LODI Nell’aerea blu del Maggiore di Lodi: «Per noi non è mai finita» VIDEO

Il nostro viaggio seguendo il lavoro di medici e infermieri del reparto di cure subintensive

Sedici letti occupati, pazienti in ventilazione meccanica, non invasiva, con il casco cpap, l’ossigenazione ad alti flussi. «Siamo tornati come prima», sospira Sabrina Iacchetti, coordinatrice infermieristica della sub intensiva, denominata area blu, all’ospedale di Lodi. L’unica differenza rispetto a marzo è che c’è meno pressione, meno velocità nell’arrivo dei malati, meno “onda”, insomma, conferma il coordinatore Mariano Scozzafava che fa parte dell’equipe della pneumologia guidata dal primario Giuseppe Cipolla. E che, con il resto degli operatori, si sono rimessi in gioco, riaprendo l’area per la seconda volta. Loro sono l’ultima frontiera per i pazienti, prima di arrivare in terapia intensiva.

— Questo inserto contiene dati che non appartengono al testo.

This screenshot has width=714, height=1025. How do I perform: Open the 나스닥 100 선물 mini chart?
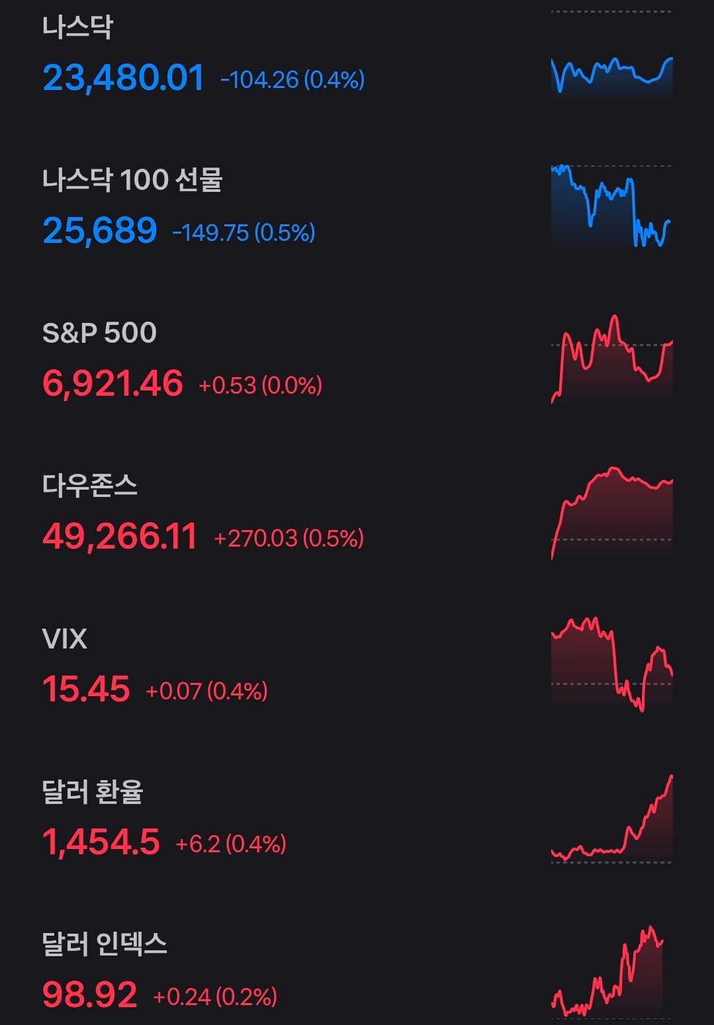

«Rispetto a marzo - spiegano i due dottori - ci sono molti pazienti in arrivo dalle stesse famiglie e soprattutto più giovani di prima. Questo è un vantaggio perché essendo più giovani resistono meglio alla malattia. A marzo, in area blu, si contavano 2 decessi al giorno. Adesso i decessi sono stati 2 da quando è stata aperta l’area, 10 giorni fa, e 20 i malati dimessi in reparti a più bassa intensità di cura. «L’assistenza è più fluida perché siamo preparati e più competenti rispetto a marzo - raccontano - allora siamo stati presi di sorpresa, anche se i pazienti sono di alta complessità». Gli infermieri sono 18 e 4 oss. Provengono dalla cardio-pneumo e da altri reparti. I pneumologi sono 7, a cui si aggiungono un nefrologo, un cardiologo e un neurologo. Il fisioterapista in questo momento ha appena finito il suo lavoro. «La mobilizzazione precoce riduce le complicanze dell’allettamento - spiega il responsabile -. Ma soprattutto il fisioterapista è l’esperto di pronazione».

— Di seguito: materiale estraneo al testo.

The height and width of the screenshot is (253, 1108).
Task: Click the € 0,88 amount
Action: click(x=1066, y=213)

Il paziente viene messo a pancia in giù sul letto. La manovra favorisce l’ossigenazione del sangue, il polmone si espande meglio e il paziente migliora. «Una cosa innovativa qua in area blu - spiega Scozzafava - riguarda proprio i fisioterapisti: stanno iniziando a usare l’ecografia polmonare per vedere se il loro lavoro sta funzionando. Siamo tra i pochi in Italia a farlo, insieme al gruppo di Enrico Storti e di Stefano Paglia. Siamo i 3 reparti che credono tanto a questo tipo di lavoro». Scozzafava mostra il ventilatore. Per il coordinatore, il ventilatore è «il bastone del paziente». Lo aiuta a respirare meglio e dà alla terapia il tempo di funzionare. La pressione positiva, insieme all’ossigeno, dilata gli alveoli e li fa respirare meglio. «Il ventilatore - dice il medico - serve anche come muscolo accessorio della respirazione nel paziente affaticato. Le terapie consentono l’entrata dell’aria buona nel sangue e l’uscita dell’aria cattiva dal sangue verso l’esterno». In un angolo ci sono le macchine per la dialisi. La nefrologa Chiara Ronga oggi è venuta ad assistere la sua paziente con una insufficienza renale grave complicata dal covid. Alcuni infermieri stanno guardando i monitor, controllano l’attività cardiaca, la saturazione d’ossigeno e la pressione. Hanno sottomano tutta la situazione del paziente nelle 24 ore.

«Siamo in meno e più stanchi - dice la coordinatrice -. Gli infermieri non si trovano, nonostante i concorsi. Siamo tutti con l’acqua alla gola. Non ci eravamo ancora ripresi per niente, perché per noi non è mai finita. Quando è finita la prima ondata, si è avviata la ricostruzione per riprendere tutta l’altra attività sanitaria. Tornare di qui, ha voluto dire riorganizzare tutto, come quando si fa un trasloco in casa».«Vediamo i pazienti più precocemente rispetto a marzo. Quindi i risultati sono migliori - conclude Scozzafava -, i pazienti che vanno male sono quelli con più patologie pregresse. Gli altri hanno più chance di successo».